* [PROBLEM TO WORK ON] Reproduce the text of every entry below word for word, omitting the pictures.

..............................

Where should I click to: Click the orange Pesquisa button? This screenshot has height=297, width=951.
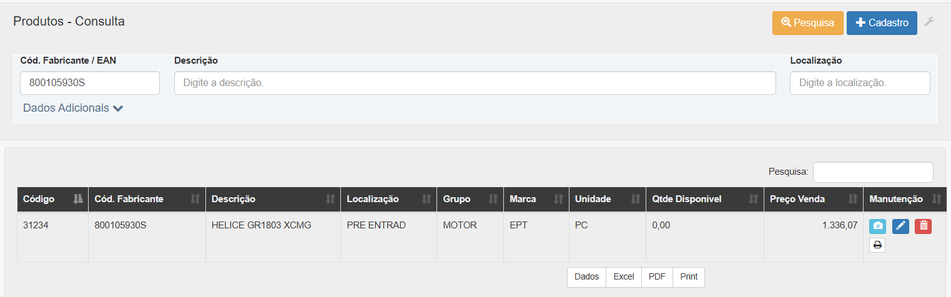tap(808, 22)
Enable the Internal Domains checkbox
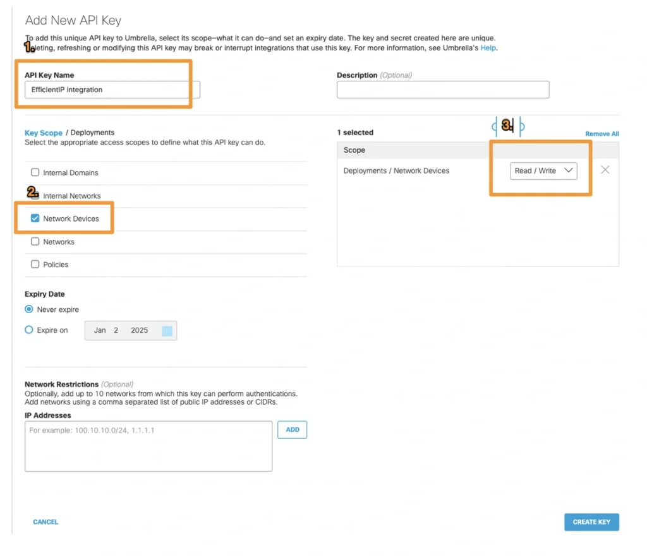Image resolution: width=647 pixels, height=560 pixels. click(x=35, y=172)
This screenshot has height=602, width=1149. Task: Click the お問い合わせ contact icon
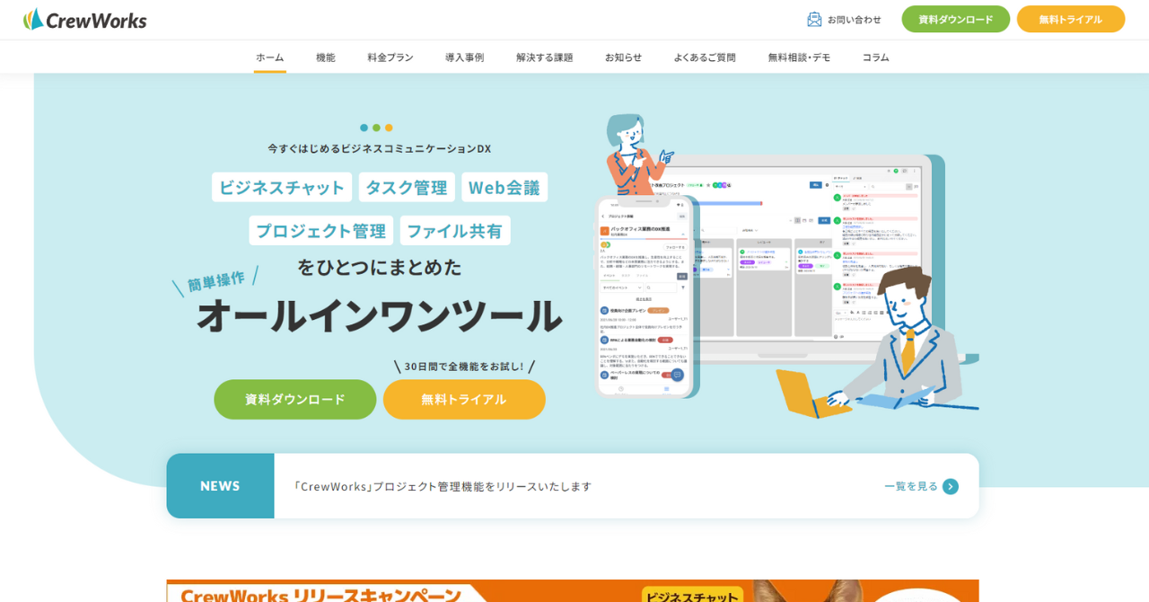click(814, 19)
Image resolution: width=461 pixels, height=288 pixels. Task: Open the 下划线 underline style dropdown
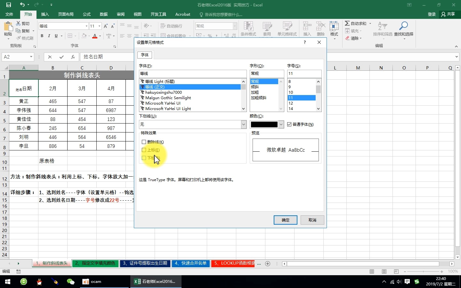click(x=244, y=124)
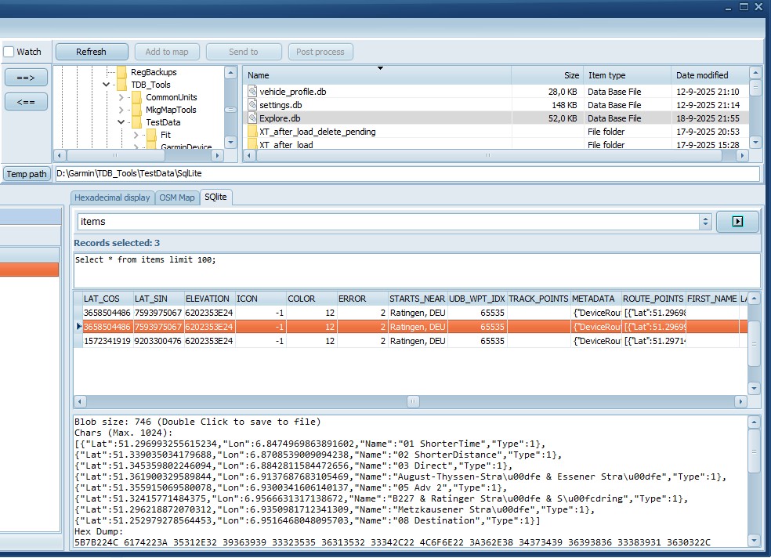
Task: Toggle the Watch checkbox
Action: coord(9,52)

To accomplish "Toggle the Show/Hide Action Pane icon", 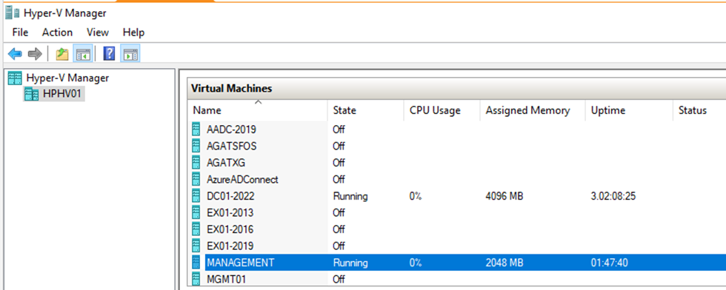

..............................

* [WRITTEN ANSWER]
Where should I click to: Click the orange Pesquisa button? This screenshot has height=297, width=951.
tap(808, 22)
Enable the Internal Domains checkbox
Image resolution: width=647 pixels, height=560 pixels. click(x=35, y=172)
This screenshot has height=602, width=1149. Task: Click the お問い合わせ contact icon
click(814, 19)
Image resolution: width=461 pixels, height=288 pixels. Task: Open the 下划线 underline style dropdown
click(x=244, y=124)
Task: Toggle the Watch checkbox
Action: coord(9,52)

To accomplish "Toggle the Show/Hide Action Pane icon", 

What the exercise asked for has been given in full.